- _TESTO RIPORTATO_

-------

Bisogna produrre benessere, che vuol dire affari, crescita, abolizione degli odiosi vincoli di difesa del lavoro che ne limitano la crescita. Bisogna aderire a questa idea produttiva, rinunciare alla propria identità individuale per far parte del progetto, sentirsi tutt’uno con questo organismo pulsante, reggerne i ritmi sempre più sostenuti con grande abnegazione e spirito di appartenenza e magari immolarsi con piacere purché vada sempre più velocemente avanti.

Uno strano benessere, che assomiglia sempre più a quello dello schiavo o del deportato che a un certo punto pensa che in fondo è giusto quello che gli tocca, che la colpa è soltanto sua e quindi deve essere espiata. E se non si è in grado di reggere a quel ritmo è giusto morire, vuol dire che forse hanno ragione coloro che dicono che c’è una razza eletta, che dicevano che c’era una razza eletta e le altre andavano gradualmente soppresse. Che sia in fondo questo il prototipo della postmodernità?


Una rivolta linguistica

E qui ritornano in ballo le lingue. Chiunque voglia imporre la propria agli altri compie un atto di genocidio. E gli bastano poche parole per essere capito, quelle che stabiliscono un rapporto gerarchico tra lui e tutti gli altri. Una lingua nella lingua. Una semplificazione autoritaria.
L’importante è che il sottoposto rinunci per sempre alla sua di lingua ed essa diventi di fatto una lingua morta. Solo così avrà la certezza di averlo completamente in pugno. Solo così riuscirà a cancellarne la Memoria

Ebbene, nonostante molti contesti linguistici siano in via di sparizione o addirittura ormai irrimediabilmente perduti, noi riteniamo che soltanto una rivolta linguistica possa salvare la Memoria dei popoli e preservarne l’identità. Che vuol dire libertà di pensiero e di appartenenza, di scelta e di decisione, di condivisione o di dissenso. Che vuol dire ridare un senso alla multiculturalità che ha caratterizzato nei secoli la vita dei popoli della terra.

-------

- _ESTRATTI DEI RECORD_
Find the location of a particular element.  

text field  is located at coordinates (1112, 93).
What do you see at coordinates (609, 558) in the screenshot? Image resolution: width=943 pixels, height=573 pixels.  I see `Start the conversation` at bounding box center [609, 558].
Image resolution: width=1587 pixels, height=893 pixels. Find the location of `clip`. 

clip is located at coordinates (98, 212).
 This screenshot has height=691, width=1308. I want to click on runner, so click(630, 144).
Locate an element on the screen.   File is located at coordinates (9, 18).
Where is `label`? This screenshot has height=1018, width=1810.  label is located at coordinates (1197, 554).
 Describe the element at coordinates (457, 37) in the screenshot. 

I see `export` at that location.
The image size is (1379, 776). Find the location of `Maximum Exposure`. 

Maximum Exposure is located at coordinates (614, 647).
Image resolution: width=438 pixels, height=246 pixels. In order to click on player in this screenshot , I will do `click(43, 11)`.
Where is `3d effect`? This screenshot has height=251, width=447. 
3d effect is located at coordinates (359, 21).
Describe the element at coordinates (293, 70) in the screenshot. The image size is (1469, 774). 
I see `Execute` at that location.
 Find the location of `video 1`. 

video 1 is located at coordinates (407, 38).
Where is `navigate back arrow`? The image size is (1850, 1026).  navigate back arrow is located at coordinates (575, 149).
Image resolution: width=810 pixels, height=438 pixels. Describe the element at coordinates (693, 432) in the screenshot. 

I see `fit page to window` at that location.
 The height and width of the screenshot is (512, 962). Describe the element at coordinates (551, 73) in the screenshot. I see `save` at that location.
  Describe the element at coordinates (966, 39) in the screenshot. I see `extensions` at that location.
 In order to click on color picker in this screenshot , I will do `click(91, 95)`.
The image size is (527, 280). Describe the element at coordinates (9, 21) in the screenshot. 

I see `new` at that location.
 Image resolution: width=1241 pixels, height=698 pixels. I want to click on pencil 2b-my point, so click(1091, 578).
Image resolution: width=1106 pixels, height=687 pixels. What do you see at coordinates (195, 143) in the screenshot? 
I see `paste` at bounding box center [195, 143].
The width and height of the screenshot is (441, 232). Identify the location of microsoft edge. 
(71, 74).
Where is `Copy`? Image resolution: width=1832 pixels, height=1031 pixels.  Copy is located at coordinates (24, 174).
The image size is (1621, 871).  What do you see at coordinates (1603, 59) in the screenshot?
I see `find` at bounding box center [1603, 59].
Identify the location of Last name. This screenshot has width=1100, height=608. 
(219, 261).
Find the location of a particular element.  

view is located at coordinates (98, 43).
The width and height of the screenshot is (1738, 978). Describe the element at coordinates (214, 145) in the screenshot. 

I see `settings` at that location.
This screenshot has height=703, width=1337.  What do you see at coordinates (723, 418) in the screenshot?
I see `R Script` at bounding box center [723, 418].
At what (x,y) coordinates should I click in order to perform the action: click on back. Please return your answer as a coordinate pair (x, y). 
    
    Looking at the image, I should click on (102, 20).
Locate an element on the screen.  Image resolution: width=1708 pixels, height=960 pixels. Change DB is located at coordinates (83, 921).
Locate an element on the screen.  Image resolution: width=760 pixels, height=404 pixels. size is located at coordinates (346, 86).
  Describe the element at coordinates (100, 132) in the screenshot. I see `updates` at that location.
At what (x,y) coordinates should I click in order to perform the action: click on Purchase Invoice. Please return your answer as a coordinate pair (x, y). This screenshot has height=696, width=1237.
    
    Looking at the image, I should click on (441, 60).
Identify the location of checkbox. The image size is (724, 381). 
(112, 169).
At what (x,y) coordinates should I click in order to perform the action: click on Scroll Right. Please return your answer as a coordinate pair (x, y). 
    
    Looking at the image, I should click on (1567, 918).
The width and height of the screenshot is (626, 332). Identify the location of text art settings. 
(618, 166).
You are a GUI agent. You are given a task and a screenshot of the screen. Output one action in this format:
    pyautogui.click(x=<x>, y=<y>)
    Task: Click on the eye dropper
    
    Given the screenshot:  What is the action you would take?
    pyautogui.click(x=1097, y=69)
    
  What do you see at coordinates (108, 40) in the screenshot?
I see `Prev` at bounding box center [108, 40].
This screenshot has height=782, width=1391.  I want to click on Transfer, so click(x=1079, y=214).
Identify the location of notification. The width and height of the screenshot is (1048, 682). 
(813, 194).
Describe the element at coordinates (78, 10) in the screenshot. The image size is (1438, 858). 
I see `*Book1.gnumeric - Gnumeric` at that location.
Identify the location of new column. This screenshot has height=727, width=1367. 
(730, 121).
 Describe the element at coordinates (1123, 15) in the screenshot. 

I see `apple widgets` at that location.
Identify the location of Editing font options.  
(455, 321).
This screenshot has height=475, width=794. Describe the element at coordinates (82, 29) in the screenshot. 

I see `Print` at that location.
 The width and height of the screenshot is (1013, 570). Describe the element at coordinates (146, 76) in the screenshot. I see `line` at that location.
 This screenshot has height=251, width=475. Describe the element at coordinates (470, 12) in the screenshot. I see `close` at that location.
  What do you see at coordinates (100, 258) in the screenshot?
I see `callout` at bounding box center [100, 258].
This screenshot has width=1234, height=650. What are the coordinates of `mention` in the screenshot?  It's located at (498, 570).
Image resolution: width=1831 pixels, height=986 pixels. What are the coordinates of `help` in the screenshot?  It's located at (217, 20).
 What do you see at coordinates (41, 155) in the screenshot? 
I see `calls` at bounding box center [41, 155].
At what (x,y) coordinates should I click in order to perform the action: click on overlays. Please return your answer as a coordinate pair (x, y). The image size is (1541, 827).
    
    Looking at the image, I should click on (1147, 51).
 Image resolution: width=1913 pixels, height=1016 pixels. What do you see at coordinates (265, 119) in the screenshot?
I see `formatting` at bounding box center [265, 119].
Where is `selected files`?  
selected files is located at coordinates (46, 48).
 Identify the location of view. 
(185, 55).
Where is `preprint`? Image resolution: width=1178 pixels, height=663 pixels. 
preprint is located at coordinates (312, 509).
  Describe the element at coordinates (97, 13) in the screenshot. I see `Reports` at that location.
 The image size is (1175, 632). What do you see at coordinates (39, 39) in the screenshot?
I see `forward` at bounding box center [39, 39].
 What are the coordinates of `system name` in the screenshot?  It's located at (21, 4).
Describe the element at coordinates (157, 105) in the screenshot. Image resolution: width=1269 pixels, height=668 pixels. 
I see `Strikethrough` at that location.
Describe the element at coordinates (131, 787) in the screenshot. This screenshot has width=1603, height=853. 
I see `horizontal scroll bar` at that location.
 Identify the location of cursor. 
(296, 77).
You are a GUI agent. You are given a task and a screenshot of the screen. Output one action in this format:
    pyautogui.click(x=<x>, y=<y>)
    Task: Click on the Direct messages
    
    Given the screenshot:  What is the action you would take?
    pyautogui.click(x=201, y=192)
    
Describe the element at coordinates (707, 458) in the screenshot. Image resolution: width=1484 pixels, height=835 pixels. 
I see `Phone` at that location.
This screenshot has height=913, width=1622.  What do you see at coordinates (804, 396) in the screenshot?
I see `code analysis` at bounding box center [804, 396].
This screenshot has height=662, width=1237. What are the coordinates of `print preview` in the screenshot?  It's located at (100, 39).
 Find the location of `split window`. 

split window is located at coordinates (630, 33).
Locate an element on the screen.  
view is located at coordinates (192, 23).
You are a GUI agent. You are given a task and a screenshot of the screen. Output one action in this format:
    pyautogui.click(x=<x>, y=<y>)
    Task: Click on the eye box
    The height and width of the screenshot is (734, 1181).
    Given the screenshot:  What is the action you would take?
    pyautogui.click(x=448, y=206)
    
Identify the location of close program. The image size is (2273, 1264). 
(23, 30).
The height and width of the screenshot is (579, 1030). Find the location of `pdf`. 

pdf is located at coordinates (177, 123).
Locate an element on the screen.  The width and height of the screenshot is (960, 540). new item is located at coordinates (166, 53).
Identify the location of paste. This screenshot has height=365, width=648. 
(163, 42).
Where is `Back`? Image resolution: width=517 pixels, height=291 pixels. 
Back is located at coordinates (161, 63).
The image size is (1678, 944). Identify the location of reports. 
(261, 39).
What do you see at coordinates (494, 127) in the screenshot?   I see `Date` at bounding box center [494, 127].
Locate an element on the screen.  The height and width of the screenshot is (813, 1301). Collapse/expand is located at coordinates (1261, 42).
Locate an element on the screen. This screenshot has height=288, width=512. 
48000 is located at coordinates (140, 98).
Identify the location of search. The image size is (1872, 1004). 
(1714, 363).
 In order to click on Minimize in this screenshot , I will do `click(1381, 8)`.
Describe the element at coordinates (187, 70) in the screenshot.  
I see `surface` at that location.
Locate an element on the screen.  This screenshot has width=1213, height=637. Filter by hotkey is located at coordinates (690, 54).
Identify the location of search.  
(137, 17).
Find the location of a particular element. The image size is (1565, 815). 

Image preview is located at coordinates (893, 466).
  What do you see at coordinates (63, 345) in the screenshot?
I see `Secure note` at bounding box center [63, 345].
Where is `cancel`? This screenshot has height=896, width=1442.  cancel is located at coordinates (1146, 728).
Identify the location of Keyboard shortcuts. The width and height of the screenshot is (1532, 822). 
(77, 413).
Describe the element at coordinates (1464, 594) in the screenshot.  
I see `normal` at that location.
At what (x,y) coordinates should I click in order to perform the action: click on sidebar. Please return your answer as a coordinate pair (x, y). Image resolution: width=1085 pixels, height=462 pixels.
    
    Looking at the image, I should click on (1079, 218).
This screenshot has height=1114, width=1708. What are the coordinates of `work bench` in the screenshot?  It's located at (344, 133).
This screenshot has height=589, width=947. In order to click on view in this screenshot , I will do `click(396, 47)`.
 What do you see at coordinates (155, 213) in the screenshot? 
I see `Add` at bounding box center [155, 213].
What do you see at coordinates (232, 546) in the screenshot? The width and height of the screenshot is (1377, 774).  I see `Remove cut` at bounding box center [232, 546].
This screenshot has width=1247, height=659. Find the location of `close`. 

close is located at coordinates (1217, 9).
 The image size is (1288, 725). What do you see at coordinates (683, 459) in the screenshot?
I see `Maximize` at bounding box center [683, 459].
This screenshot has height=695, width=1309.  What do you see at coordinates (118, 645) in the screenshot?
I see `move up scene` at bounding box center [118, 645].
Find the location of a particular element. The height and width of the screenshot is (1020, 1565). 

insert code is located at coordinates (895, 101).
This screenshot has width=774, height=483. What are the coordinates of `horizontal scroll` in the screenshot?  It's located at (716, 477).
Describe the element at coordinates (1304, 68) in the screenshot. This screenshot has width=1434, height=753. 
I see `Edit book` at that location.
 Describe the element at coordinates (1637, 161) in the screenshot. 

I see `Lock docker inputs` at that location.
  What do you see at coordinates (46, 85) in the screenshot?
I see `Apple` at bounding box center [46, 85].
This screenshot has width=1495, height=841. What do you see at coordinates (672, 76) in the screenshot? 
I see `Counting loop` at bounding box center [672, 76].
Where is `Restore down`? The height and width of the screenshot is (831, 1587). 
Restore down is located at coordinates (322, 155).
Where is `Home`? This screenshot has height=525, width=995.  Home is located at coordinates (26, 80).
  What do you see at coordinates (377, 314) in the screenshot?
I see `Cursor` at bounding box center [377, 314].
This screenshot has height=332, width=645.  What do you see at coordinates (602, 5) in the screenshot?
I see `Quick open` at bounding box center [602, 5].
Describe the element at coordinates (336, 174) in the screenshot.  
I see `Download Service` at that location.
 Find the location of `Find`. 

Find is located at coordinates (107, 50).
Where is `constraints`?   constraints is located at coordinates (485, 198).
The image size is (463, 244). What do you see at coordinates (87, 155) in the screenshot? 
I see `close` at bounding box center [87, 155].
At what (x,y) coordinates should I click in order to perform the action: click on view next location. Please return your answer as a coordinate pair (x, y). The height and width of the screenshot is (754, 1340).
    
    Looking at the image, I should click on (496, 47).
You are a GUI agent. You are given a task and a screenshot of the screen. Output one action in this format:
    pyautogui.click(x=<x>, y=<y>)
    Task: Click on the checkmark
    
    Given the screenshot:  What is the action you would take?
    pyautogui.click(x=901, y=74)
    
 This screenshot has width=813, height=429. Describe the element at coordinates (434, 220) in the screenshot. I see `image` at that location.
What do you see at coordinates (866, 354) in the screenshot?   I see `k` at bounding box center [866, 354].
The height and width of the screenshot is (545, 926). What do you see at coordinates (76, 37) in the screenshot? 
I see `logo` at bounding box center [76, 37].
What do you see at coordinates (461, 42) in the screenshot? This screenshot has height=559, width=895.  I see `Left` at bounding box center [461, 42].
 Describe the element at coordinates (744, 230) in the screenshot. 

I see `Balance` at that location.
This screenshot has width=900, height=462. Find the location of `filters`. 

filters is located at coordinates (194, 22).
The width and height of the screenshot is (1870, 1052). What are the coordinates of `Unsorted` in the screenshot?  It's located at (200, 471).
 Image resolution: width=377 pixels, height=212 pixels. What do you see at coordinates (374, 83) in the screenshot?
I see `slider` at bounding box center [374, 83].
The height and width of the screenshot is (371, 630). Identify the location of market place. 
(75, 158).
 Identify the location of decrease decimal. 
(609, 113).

-------

- _ISTRUZIONI DEL COMPITO_
Ripeti parola per parola l'intero testo riportato sopra, quello sul benessere produttivo e sulla rivolta linguistica.

- _SOLUZIONE COMPLETA_
Bisogna produrre benessere, che vuol dire affari, crescita, abolizione degli odiosi vincoli di difesa del lavoro che ne limitano la crescita. Bisogna aderire a questa idea produttiva, rinunciare alla propria identità individuale per far parte del progetto, sentirsi tutt’uno con questo organismo pulsante, reggerne i ritmi sempre più sostenuti con grande abnegazione e spirito di appartenenza e magari immolarsi con piacere purché vada sempre più velocemente avanti.

Uno strano benessere, che assomiglia sempre più a quello dello schiavo o del deportato che a un certo punto pensa che in fondo è giusto quello che gli tocca, che la colpa è soltanto sua e quindi deve essere espiata. E se non si è in grado di reggere a quel ritmo è giusto morire, vuol dire che forse hanno ragione coloro che dicono che c’è una razza eletta, che dicevano che c’era una razza eletta e le altre andavano gradualmente soppresse. Che sia in fondo questo il prototipo della postmodernità?


Una rivolta linguistica

E qui ritornano in ballo le lingue. Chiunque voglia imporre la propria agli altri compie un atto di genocidio. E gli bastano poche parole per essere capito, quelle che stabiliscono un rapporto gerarchico tra lui e tutti gli altri. Una lingua nella lingua. Una semplificazione autoritaria.
L’importante è che il sottoposto rinunci per sempre alla sua di lingua ed essa diventi di fatto una lingua morta. Solo così avrà la certezza di averlo completamente in pugno. Solo così riuscirà a cancellarne la Memoria

Ebbene, nonostante molti contesti linguistici siano in via di sparizione o addirittura ormai irrimediabilmente perduti, noi riteniamo che soltanto una rivolta linguistica possa salvare la Memoria dei popoli e preservarne l’identità. Che vuol dire libertà di pensiero e di appartenenza, di scelta e di decisione, di condivisione o di dissenso. Che vuol dire ridare un senso alla multiculturalità che ha caratterizzato nei secoli la vita dei popoli della terra.